Exercise goal:
Locate "Task: Open the Template Language dropdown" in the listing below, then output the line holding it and every line after it, exactly and with nothing else.

Records for the exercise:
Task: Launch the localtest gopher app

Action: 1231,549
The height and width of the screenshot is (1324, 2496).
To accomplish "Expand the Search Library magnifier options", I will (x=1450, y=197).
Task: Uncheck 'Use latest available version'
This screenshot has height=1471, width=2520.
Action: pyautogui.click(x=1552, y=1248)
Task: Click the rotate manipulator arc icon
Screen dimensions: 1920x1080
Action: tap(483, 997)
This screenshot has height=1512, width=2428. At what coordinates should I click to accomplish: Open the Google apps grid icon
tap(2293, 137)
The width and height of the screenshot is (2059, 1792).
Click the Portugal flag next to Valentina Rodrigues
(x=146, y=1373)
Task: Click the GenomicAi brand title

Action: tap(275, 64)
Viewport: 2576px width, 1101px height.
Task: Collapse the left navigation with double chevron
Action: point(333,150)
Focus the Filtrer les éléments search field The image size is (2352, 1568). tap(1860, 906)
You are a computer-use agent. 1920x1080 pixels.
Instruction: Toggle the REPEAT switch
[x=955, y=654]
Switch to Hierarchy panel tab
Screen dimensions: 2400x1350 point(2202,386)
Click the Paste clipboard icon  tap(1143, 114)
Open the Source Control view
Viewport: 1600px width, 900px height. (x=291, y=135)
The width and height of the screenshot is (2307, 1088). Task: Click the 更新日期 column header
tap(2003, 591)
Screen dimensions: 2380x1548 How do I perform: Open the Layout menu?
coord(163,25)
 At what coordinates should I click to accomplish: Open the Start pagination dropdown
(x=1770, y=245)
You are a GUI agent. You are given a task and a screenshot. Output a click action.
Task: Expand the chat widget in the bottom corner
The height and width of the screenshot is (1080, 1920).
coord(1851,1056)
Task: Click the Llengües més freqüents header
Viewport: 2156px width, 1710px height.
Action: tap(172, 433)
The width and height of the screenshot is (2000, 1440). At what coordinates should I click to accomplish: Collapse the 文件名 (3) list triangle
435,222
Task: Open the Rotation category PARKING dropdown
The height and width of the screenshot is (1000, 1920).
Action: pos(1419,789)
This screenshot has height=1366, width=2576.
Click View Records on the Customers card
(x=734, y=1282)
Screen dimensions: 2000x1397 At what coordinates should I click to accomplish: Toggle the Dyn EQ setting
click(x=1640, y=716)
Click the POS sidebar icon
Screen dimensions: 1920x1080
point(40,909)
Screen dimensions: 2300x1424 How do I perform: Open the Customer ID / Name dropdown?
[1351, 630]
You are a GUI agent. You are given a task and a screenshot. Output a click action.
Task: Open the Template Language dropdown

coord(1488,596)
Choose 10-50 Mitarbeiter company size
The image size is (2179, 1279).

Result for this task:
Task: Open the Template Language dropdown

coord(1488,596)
Choose 10-50 Mitarbeiter company size
The image size is (2179, 1279).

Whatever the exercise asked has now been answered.